Las doctrinas seriadas Wolfowitz-Huntington-Netanyahu-Perle-Kristol-Bush-Halutz
están siendo implementadas por las duplas Cheney-Rumsfeld
en EU y Netanyahu-Olmert en Israel, en conjunción con los
centros ultrarradicales israelíes-estadunidenses IASPS-PNAC-AEI
(por sus siglas en inglés; ver Bajo la Lupa, 23-07-06). En
México, sus aliados son los antidemócratas y filoplutócratas
Krauze (padre e hijo, Enrique y León) y los mediohermanos
Gutman (Rozental y Castañeda), quienes se desviven para entregar
el petróleo, el agua y el uranio a las trasnacionales anglosajonas-israelíes
mediante la presidencia espuria de Calderón.
La aplicación de las seriadas doctrinas israelíes-estadunidenses
va viento en popa como se observa en las cotizaciones de las acciones
petroleras anglosajonas que han roto todos los récords al
reciente trimestre (Bloomberg, 27-07-06).
El célebre comentarista Ted Koppel afirma en un editorial
que "EU se encuentra ya en guerra contra Irán",
pero que "por el momento la batalla se libra por conducto de
subrogados" (New York Times, 22-07-06).
Marwan Hamadeh, ministro de lo que queda de las telecomunicaciones
en Líbano, aseveró que la ofensiva de Israel constituía
una "guerra por procuración" de EU contra Irán
(An-Nahar, 29-07-06). Ya vimos que parte de la guerra global en
proceso comporta como corolario las "guerras del agua",
que comprenden la captura del río Litani por el Estado hebreo
(ver Bajo la Lupa, 26-07-06), así como los ríos vitales
de Irak y Siria.
Michel Chossudovsky (MC) , feroz economista canadiense del Centro
de Investigación de la Globalización (globalresearch.

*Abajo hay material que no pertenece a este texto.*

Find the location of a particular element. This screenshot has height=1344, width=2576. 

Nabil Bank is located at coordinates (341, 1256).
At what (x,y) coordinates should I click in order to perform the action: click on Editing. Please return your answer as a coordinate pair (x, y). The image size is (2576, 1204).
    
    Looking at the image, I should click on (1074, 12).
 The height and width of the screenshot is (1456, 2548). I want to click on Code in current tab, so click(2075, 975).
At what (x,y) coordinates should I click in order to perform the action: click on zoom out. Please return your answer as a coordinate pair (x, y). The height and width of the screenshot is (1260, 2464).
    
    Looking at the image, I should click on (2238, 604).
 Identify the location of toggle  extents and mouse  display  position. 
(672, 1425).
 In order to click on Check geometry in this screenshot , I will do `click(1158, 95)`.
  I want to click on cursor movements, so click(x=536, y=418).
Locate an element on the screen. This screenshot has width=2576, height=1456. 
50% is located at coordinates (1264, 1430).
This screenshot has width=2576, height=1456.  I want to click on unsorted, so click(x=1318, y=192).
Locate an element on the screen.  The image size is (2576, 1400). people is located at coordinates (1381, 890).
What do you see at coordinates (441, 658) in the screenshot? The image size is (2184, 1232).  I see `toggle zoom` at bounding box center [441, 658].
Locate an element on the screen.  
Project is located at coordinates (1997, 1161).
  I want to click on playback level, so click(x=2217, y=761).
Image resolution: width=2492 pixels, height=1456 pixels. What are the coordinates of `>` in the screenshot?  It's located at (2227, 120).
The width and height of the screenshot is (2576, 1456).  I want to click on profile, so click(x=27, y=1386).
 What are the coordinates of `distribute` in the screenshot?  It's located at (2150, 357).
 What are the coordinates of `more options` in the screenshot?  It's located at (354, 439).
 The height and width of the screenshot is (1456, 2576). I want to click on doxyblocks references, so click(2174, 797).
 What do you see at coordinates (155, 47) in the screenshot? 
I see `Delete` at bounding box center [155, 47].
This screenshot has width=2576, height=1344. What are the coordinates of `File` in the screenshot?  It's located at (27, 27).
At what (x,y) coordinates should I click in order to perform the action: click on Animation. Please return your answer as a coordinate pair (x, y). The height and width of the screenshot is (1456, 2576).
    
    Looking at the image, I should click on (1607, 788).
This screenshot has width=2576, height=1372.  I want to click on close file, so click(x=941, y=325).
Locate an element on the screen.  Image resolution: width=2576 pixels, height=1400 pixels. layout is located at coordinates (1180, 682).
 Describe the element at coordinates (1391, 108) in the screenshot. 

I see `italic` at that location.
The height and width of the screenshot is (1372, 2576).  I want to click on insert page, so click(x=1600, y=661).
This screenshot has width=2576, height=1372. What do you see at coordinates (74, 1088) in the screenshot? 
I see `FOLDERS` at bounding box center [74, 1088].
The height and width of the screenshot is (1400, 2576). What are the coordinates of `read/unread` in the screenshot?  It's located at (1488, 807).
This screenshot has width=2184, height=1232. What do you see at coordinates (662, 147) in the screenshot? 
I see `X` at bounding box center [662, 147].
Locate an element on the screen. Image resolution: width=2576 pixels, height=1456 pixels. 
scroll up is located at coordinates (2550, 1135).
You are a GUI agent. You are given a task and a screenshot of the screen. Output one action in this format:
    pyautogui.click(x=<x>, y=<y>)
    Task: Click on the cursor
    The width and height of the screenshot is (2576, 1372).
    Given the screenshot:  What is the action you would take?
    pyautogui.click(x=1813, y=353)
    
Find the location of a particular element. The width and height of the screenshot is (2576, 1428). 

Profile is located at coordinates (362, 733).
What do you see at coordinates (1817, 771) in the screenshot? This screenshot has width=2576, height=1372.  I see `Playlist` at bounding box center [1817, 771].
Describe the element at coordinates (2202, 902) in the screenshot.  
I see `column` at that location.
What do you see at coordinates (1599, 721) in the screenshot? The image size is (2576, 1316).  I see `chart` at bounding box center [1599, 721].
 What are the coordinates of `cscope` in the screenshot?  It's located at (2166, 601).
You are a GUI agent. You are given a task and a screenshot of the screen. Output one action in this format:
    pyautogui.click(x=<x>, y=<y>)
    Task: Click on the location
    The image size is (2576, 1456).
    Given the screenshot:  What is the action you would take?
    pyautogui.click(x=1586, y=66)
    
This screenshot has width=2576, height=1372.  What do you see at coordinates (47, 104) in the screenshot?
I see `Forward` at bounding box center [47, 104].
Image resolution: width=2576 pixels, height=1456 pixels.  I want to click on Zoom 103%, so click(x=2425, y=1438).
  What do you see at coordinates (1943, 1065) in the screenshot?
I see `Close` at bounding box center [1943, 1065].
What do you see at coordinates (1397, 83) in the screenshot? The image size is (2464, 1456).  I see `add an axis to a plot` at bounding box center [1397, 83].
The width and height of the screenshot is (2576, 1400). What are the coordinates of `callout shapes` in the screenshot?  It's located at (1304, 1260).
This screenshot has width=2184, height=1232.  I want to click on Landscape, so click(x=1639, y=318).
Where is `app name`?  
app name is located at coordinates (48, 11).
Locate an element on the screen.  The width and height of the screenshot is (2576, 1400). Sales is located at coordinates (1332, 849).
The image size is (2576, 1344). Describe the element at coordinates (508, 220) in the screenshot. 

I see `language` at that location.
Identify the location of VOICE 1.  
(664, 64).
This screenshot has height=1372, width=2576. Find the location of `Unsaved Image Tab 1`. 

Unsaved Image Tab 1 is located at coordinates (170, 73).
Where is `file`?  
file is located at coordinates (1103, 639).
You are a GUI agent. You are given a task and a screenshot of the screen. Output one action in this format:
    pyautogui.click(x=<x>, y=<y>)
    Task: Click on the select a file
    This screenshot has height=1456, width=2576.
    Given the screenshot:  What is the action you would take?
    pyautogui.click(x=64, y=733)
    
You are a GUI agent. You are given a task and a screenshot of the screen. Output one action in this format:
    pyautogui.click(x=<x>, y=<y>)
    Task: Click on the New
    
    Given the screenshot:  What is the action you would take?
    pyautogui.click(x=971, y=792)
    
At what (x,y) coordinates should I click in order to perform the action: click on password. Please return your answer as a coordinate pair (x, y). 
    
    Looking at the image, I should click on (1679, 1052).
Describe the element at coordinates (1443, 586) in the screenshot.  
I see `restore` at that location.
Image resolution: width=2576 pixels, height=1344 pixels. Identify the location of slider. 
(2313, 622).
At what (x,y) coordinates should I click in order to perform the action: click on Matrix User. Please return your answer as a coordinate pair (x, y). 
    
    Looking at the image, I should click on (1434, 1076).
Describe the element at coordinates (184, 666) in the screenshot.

com, 26-07-06), vincula la guerra israelí en Líbano
con "la batalla por el petróleo", en específico,
con la reciente inauguración el pasado 13 de julio (en vísperas
de los crueles bombardeos hebreos) del oleoducto anglosajón
Baku-Tiflis-Ceyhan (BTC), "principal oleoducto estratégico
del mundo que canalizará más de un millón de
barriles al día a los mercados occidentales". Comenta
que a la "recepción en Estambul para festejar la inauguración
del oleoducto BTC asistió Binyamin Ben-Eliezer, ministro
de Energía e Infraestructura israelí, acompañado
de altos funcionarios del gobierno Olmert, además del presidente
anfitrión de Turquía, Ahmet Necdet Sezer, y los presidentes
de las principales trasnacionales petroleras anglosajonas".
Destaca la colaboración militar de Israel con los gobiernos
de Turquía, Azerbaiyán y Georgia (estos dos últimos
los cataloga de "protectorados de EU" mediante su incorporación
a la OTAN): el Estado hebreo "posee intereses accionarios en
los yacimientos petroleros de Azerbaiyán, de donde importa
casi 20 por ciento, por lo que la apertura del oleoducto BTC mejorará
en forma sustancial las importaciones de Israel del mar Caspio";
agrega que "otra dimensión que está relacionada
a la guerra en Líbano, donde Rusia ha sido debilitada",
tiene que ver con el "relevante papel estratégico que
jugará Israel para 'proteger' el transporte y los corredores
del oleoducto en la costa oriental del mar Mediterráneo desde
el puerto turco de Ceyhan".
El oleoducto BTC, dominado por British Petroleum (BP) con 30.1
por ciento de las acciones (no dice que BP se encuentra bajo la
férula de la célebre dinastía de los banqueros
hebreos, los Rothschild), "ha cambiado en forma dramática
la geopolítica en la costa oriental del mar Mediterráneo,
que se encuentra ahora vinculado a la cuenca del mar Caspio a través
del corredor energético". El oleoducto submarino de
Ceyhan "se conectará al puerto israelí de Ashkelon
para fusionarse al sistema principal de oleoductos en el mar Rojo"
(con el puerto israelí de Eilat).
Queda claro que la depredadora tripleta anglosajona-israelí
busca el control del triángulo del mar Caspio, el golfo Pérsico
y el mar Rojo. De allí la invasión de Etiopía,
apoyada por la misma tripleta, a Somalia, en el cuerno de Africa
frente al mar Rojo y al golfo de Adén, así como la
próxima apertura del frente en Sudán, bajo el pretexto
del montaje hollywoodense de la "ayuda humanitaria" a
Darfur, para controlar el río Nilo desde sus fuentes y sitiar
por la retaguardia a Egipto. Resulta que la misantropía necrófila
condensada en la tripleta anglosajona-israelí, que desde
el 11 de septiembre de 2001 devastó cuatro países
(Afganistán, Palestina, Irak y Líbano), se preocupa
ahora por "los derechos humanos, la libertad y la democracia"
de las tribus de Darfur.
Cita una noticia, que más bien parece aviso oportuno de
The Jerusalem Post (portavoz de los neomoabitas, neoconservadores
straussianos), de hace cuatro meses sobre cuatro acueductos, oleoductos
y gasoductos submarinos de 400 kilómetros de extensión
que "evitarán las costas de Siria y Líbano, para
transportar agua, electricidad, gas natural y petróleo";
este último "para ser exportado al Lejano Oriente".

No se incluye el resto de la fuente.